[Data entries]

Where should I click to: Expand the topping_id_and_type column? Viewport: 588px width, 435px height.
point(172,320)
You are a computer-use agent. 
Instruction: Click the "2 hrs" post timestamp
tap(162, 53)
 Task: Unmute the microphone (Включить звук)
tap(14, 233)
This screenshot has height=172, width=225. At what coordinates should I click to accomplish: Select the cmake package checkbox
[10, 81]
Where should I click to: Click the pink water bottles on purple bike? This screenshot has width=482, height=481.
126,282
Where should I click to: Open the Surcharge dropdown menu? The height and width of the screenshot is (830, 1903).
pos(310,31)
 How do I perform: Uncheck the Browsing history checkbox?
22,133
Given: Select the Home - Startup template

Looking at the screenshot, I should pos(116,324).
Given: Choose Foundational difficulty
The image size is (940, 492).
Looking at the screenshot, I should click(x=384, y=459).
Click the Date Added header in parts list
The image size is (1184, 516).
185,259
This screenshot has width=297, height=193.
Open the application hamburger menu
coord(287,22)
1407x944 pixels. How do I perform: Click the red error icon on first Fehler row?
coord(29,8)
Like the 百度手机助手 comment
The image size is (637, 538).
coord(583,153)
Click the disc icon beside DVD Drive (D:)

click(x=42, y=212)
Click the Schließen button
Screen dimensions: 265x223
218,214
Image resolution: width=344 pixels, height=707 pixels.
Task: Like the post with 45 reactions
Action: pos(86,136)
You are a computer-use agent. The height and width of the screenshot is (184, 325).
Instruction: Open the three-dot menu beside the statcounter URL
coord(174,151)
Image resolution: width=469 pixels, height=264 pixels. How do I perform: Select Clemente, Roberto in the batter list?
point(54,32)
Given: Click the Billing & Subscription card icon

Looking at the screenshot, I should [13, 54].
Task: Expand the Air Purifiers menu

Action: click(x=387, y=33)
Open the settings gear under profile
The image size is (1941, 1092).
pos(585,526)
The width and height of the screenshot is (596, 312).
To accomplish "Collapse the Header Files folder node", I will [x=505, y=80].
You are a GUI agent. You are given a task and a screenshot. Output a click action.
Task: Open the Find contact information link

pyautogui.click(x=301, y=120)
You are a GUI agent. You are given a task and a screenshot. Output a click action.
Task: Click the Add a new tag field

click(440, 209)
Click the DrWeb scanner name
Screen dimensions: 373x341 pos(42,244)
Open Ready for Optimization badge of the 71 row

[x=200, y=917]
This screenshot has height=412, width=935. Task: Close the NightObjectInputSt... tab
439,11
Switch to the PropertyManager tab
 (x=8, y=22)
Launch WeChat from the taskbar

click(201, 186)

▶ [Action item]
All that belongs in the answer is the run of lines above from the line containing "The image size is (940, 492)." through the line containing "Click the Schließen button", exactly as written.

▶ [Response to this exercise]
The image size is (940, 492).
Looking at the screenshot, I should click(x=384, y=459).
Click the Date Added header in parts list
The image size is (1184, 516).
185,259
This screenshot has width=297, height=193.
Open the application hamburger menu
coord(287,22)
1407x944 pixels. How do I perform: Click the red error icon on first Fehler row?
coord(29,8)
Like the 百度手机助手 comment
The image size is (637, 538).
coord(583,153)
Click the disc icon beside DVD Drive (D:)

click(x=42, y=212)
Click the Schließen button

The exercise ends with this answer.